[Stored data]
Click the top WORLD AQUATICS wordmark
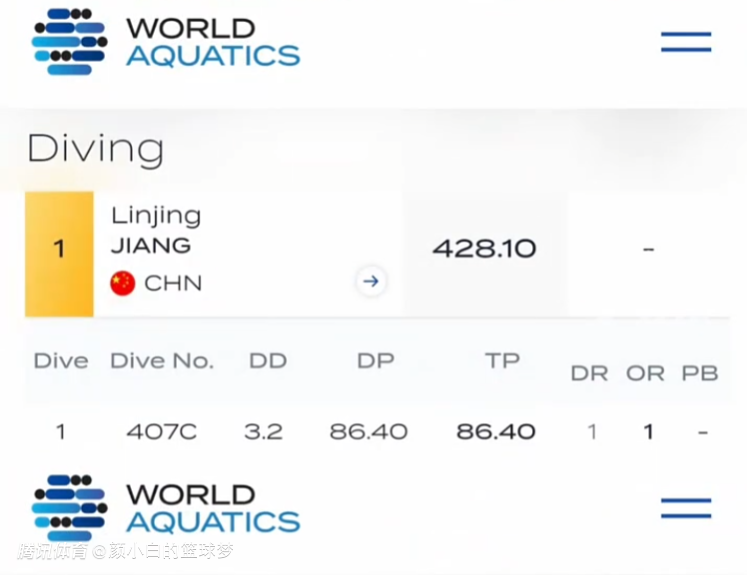Viewport: 747px width, 575px height. pyautogui.click(x=212, y=42)
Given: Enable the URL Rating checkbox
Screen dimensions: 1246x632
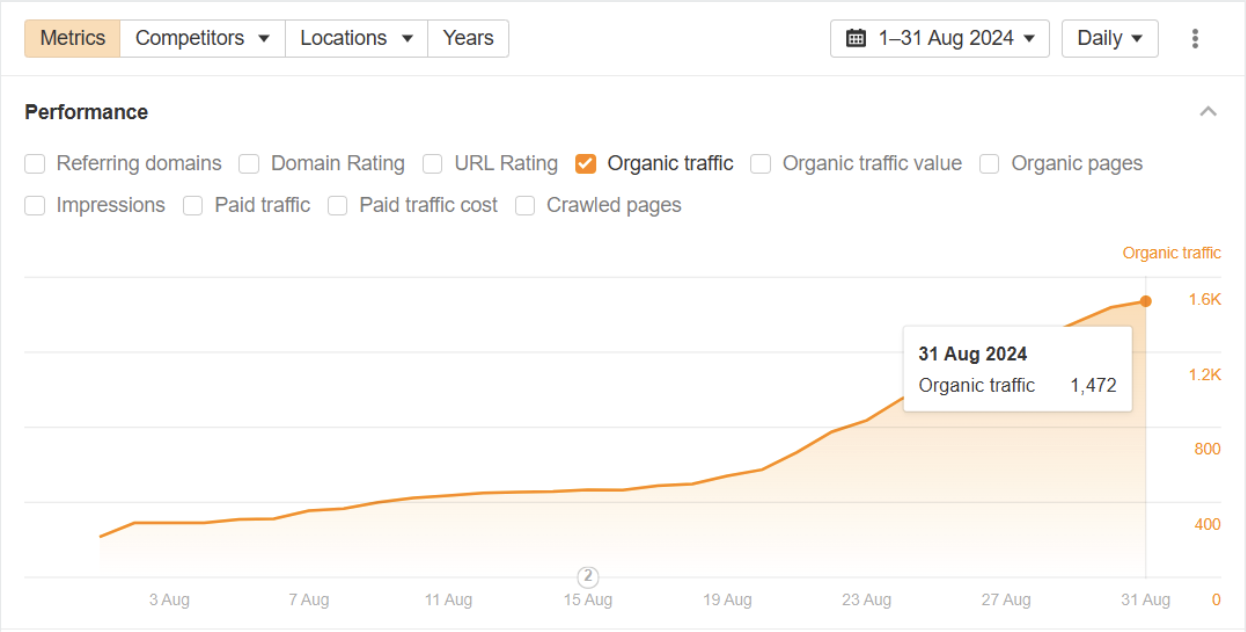Looking at the screenshot, I should pyautogui.click(x=433, y=164).
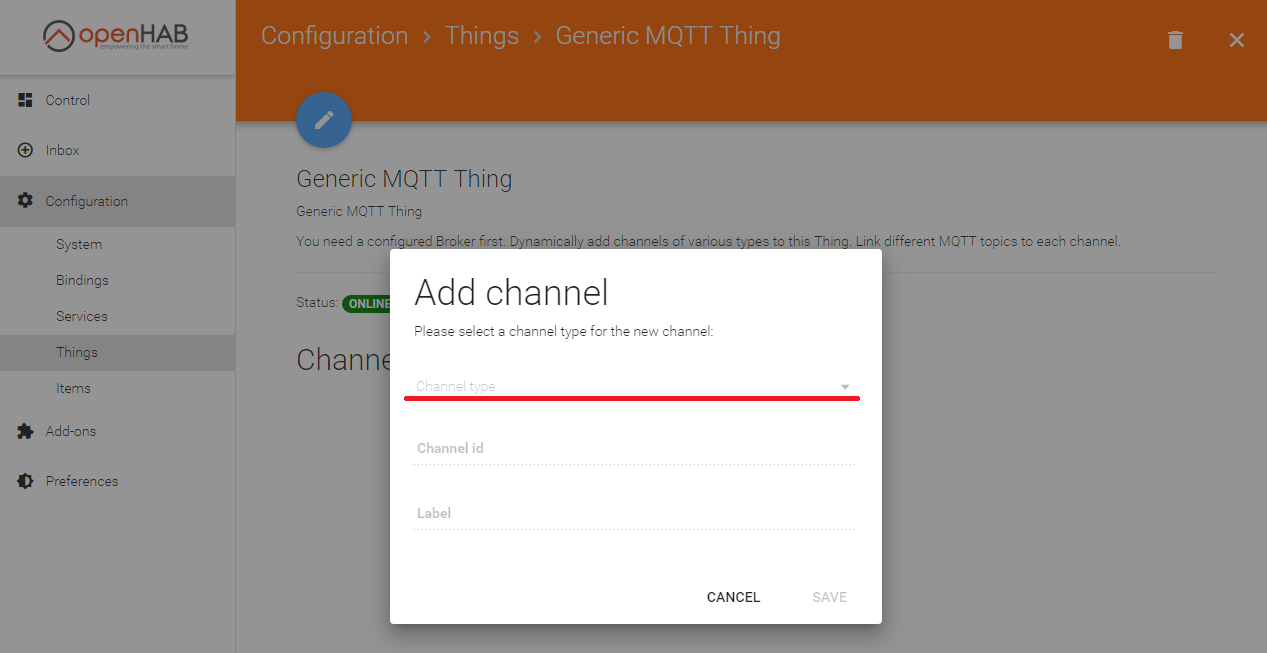The image size is (1267, 653).
Task: Click the Configuration breadcrumb to collapse back
Action: point(334,35)
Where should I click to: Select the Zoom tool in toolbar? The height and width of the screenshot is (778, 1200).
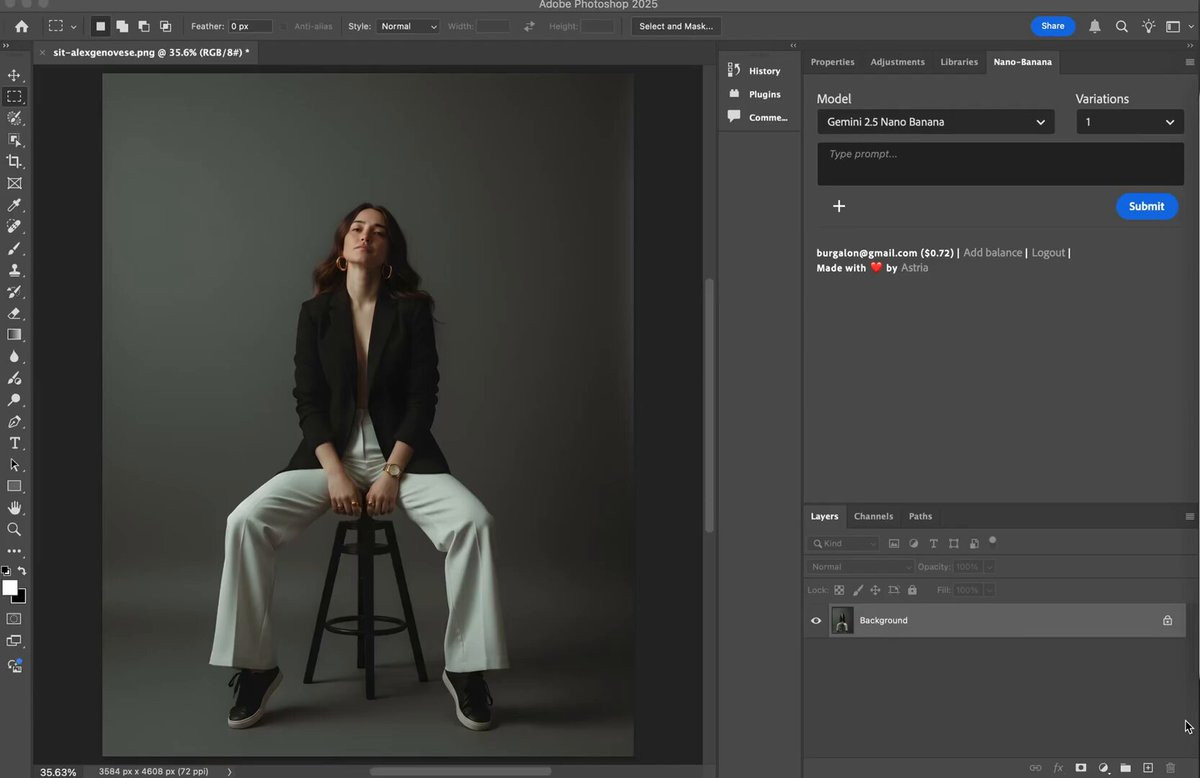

WORK REQUEST = From the line with "Screen dimensions: 1246x632" to the final line of the entries above, reproduce each line exactly and nothing else; the pictures stay out.

RESPONSE AREA =
Screen dimensions: 1246x632
Looking at the screenshot, I should pyautogui.click(x=433, y=164).
The image size is (1267, 653).
Task: Click the Configuration breadcrumb to collapse back
Action: point(334,35)
Where should I click to: Select the Zoom tool in toolbar? The height and width of the screenshot is (778, 1200).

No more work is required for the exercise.